• What you should do: Each entry needs to appear again, retyped exactly as it is below.

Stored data
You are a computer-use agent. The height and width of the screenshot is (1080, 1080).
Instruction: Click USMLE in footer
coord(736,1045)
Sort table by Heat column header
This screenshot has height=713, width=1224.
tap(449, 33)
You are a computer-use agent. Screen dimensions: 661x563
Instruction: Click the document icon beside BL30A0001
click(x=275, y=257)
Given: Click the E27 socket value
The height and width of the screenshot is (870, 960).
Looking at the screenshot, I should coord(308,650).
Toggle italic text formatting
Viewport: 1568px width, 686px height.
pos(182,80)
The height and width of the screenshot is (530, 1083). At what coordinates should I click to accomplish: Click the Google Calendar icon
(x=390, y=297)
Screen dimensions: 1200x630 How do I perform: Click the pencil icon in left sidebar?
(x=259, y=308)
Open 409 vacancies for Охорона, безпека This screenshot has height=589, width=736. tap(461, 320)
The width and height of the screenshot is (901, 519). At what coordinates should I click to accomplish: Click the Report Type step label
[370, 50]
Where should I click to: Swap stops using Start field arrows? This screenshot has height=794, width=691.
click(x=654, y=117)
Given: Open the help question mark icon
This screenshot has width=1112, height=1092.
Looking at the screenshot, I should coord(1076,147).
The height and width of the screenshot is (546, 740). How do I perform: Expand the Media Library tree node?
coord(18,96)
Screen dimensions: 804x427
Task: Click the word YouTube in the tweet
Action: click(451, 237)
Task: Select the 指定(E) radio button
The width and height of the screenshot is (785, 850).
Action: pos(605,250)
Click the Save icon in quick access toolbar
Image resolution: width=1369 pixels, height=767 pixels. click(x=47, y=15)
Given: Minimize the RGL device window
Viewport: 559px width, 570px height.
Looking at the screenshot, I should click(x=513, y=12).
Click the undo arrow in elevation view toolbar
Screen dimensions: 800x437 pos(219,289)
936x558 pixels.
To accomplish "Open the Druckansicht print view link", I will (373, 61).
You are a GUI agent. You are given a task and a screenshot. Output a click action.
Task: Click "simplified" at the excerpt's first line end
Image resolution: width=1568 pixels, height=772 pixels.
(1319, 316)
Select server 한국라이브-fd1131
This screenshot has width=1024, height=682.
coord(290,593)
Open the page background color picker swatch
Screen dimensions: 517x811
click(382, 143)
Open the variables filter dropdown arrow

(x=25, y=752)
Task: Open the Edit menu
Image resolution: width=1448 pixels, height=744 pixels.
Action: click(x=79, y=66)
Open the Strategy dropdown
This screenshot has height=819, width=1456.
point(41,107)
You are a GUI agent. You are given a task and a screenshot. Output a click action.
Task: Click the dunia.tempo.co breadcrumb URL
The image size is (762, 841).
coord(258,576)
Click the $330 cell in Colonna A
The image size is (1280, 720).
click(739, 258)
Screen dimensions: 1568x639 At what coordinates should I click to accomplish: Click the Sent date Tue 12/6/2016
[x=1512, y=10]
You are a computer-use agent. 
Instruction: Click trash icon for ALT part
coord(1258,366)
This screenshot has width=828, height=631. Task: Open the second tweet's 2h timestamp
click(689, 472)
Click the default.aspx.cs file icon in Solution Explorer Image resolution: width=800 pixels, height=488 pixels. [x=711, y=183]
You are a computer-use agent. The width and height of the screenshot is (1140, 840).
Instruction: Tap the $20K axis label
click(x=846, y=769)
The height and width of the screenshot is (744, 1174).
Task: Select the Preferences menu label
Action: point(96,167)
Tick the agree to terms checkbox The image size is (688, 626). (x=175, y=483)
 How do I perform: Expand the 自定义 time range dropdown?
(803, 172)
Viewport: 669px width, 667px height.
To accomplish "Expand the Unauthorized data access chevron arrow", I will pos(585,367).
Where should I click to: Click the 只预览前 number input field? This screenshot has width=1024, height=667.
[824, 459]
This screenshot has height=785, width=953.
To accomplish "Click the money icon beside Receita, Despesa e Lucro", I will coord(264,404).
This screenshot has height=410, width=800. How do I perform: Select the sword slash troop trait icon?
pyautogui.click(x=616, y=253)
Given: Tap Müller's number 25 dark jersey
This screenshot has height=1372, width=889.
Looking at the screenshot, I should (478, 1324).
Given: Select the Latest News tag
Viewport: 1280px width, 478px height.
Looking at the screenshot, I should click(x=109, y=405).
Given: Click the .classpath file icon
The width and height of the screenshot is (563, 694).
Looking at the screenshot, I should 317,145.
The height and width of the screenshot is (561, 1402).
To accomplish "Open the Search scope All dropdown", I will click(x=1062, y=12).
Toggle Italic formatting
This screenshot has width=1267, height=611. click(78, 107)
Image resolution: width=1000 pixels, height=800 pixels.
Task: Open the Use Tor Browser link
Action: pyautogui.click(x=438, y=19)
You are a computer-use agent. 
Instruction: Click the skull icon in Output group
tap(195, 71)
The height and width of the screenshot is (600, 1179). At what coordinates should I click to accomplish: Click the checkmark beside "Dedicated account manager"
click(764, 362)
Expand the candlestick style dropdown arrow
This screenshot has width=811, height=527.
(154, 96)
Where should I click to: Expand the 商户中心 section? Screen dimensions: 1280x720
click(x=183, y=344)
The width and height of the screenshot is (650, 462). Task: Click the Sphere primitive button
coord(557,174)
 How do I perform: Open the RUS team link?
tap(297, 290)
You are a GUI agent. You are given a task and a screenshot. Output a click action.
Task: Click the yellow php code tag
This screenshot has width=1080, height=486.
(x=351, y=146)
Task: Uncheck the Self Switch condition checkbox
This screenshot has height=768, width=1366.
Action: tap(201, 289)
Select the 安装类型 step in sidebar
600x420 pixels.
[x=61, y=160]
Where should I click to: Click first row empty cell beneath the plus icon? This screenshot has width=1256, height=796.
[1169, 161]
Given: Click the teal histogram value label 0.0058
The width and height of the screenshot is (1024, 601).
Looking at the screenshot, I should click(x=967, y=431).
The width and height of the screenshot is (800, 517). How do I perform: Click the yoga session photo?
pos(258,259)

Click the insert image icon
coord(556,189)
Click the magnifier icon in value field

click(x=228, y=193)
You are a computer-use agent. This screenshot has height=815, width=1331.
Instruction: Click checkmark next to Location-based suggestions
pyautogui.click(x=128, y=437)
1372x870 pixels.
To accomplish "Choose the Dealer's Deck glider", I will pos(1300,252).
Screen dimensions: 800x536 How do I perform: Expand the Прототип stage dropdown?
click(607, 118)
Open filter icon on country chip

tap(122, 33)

• Written reply:
You are a computer-use agent. The height and width of the screenshot is (1080, 1080).
Instruction: Click USMLE in footer
coord(736,1045)
Sort table by Heat column header
This screenshot has height=713, width=1224.
tap(449, 33)
You are a computer-use agent. Screen dimensions: 661x563
Instruction: Click the document icon beside BL30A0001
click(x=275, y=257)
Given: Click the E27 socket value
The height and width of the screenshot is (870, 960).
Looking at the screenshot, I should coord(308,650).
Toggle italic text formatting
Viewport: 1568px width, 686px height.
pos(182,80)
The height and width of the screenshot is (530, 1083). At what coordinates should I click to accomplish: Click the Google Calendar icon
(x=390, y=297)
Screen dimensions: 1200x630 How do I perform: Click the pencil icon in left sidebar?
(x=259, y=308)
Open 409 vacancies for Охорона, безпека This screenshot has height=589, width=736. tap(461, 320)
The width and height of the screenshot is (901, 519). At what coordinates should I click to accomplish: Click the Report Type step label
[370, 50]
Where should I click to: Swap stops using Start field arrows? This screenshot has height=794, width=691.
click(x=654, y=117)
Given: Open the help question mark icon
This screenshot has width=1112, height=1092.
Looking at the screenshot, I should coord(1076,147).
The height and width of the screenshot is (546, 740). How do I perform: Expand the Media Library tree node?
coord(18,96)
Screen dimensions: 804x427
Task: Click the word YouTube in the tweet
Action: click(451, 237)
Task: Select the 指定(E) radio button
The width and height of the screenshot is (785, 850).
Action: pos(605,250)
Click the Save icon in quick access toolbar
Image resolution: width=1369 pixels, height=767 pixels. click(x=47, y=15)
Given: Minimize the RGL device window
Viewport: 559px width, 570px height.
Looking at the screenshot, I should click(x=513, y=12).
Click the undo arrow in elevation view toolbar
Screen dimensions: 800x437 pos(219,289)
936x558 pixels.
To accomplish "Open the Druckansicht print view link", I will (373, 61).
You are a GUI agent. You are given a task and a screenshot. Output a click action.
Task: Click "simplified" at the excerpt's first line end
Image resolution: width=1568 pixels, height=772 pixels.
(1319, 316)
Select server 한국라이브-fd1131
This screenshot has width=1024, height=682.
coord(290,593)
Open the page background color picker swatch
Screen dimensions: 517x811
click(382, 143)
Open the variables filter dropdown arrow

(x=25, y=752)
Task: Open the Edit menu
Image resolution: width=1448 pixels, height=744 pixels.
Action: click(x=79, y=66)
Open the Strategy dropdown
This screenshot has height=819, width=1456.
point(41,107)
You are a GUI agent. You are given a task and a screenshot. Output a click action.
Task: Click the dunia.tempo.co breadcrumb URL
The image size is (762, 841).
coord(258,576)
Click the $330 cell in Colonna A
The image size is (1280, 720).
click(739, 258)
Screen dimensions: 1568x639 At what coordinates should I click to accomplish: Click the Sent date Tue 12/6/2016
[x=1512, y=10]
You are a computer-use agent. 
Instruction: Click trash icon for ALT part
coord(1258,366)
This screenshot has width=828, height=631. Task: Open the second tweet's 2h timestamp
click(689, 472)
Click the default.aspx.cs file icon in Solution Explorer Image resolution: width=800 pixels, height=488 pixels. [x=711, y=183]
You are a computer-use agent. The width and height of the screenshot is (1140, 840).
Instruction: Tap the $20K axis label
click(x=846, y=769)
The height and width of the screenshot is (744, 1174).
Task: Select the Preferences menu label
Action: point(96,167)
Tick the agree to terms checkbox The image size is (688, 626). (x=175, y=483)
 How do I perform: Expand the 自定义 time range dropdown?
(803, 172)
Viewport: 669px width, 667px height.
To accomplish "Expand the Unauthorized data access chevron arrow", I will pos(585,367).
Where should I click to: Click the 只预览前 number input field? This screenshot has width=1024, height=667.
[824, 459]
This screenshot has height=785, width=953.
To accomplish "Click the money icon beside Receita, Despesa e Lucro", I will coord(264,404).
This screenshot has height=410, width=800. How do I perform: Select the sword slash troop trait icon?
pyautogui.click(x=616, y=253)
Given: Tap Müller's number 25 dark jersey
This screenshot has height=1372, width=889.
Looking at the screenshot, I should (478, 1324).
Given: Select the Latest News tag
Viewport: 1280px width, 478px height.
Looking at the screenshot, I should click(x=109, y=405).
Given: Click the .classpath file icon
The width and height of the screenshot is (563, 694).
Looking at the screenshot, I should 317,145.
The height and width of the screenshot is (561, 1402).
To accomplish "Open the Search scope All dropdown", I will click(x=1062, y=12).
Toggle Italic formatting
This screenshot has width=1267, height=611. click(78, 107)
Image resolution: width=1000 pixels, height=800 pixels.
Task: Open the Use Tor Browser link
Action: pyautogui.click(x=438, y=19)
You are a computer-use agent. 
Instruction: Click the skull icon in Output group
tap(195, 71)
The height and width of the screenshot is (600, 1179). At what coordinates should I click to accomplish: Click the checkmark beside "Dedicated account manager"
click(764, 362)
Expand the candlestick style dropdown arrow
This screenshot has width=811, height=527.
(154, 96)
Where should I click to: Expand the 商户中心 section? Screen dimensions: 1280x720
click(x=183, y=344)
The width and height of the screenshot is (650, 462). Task: Click the Sphere primitive button
coord(557,174)
 How do I perform: Open the RUS team link?
tap(297, 290)
You are a GUI agent. You are given a task and a screenshot. Output a click action.
Task: Click the yellow php code tag
This screenshot has width=1080, height=486.
(x=351, y=146)
Task: Uncheck the Self Switch condition checkbox
This screenshot has height=768, width=1366.
Action: tap(201, 289)
Select the 安装类型 step in sidebar
600x420 pixels.
[x=61, y=160]
Where should I click to: Click first row empty cell beneath the plus icon? This screenshot has width=1256, height=796.
[1169, 161]
Given: Click the teal histogram value label 0.0058
The width and height of the screenshot is (1024, 601).
Looking at the screenshot, I should click(x=967, y=431).
The width and height of the screenshot is (800, 517). How do I perform: Click the yoga session photo?
pos(258,259)

Click the insert image icon
coord(556,189)
Click the magnifier icon in value field

click(x=228, y=193)
You are a computer-use agent. This screenshot has height=815, width=1331.
Instruction: Click checkmark next to Location-based suggestions
pyautogui.click(x=128, y=437)
1372x870 pixels.
To accomplish "Choose the Dealer's Deck glider", I will pos(1300,252).
Screen dimensions: 800x536 How do I perform: Expand the Прототип stage dropdown?
click(607, 118)
Open filter icon on country chip

tap(122, 33)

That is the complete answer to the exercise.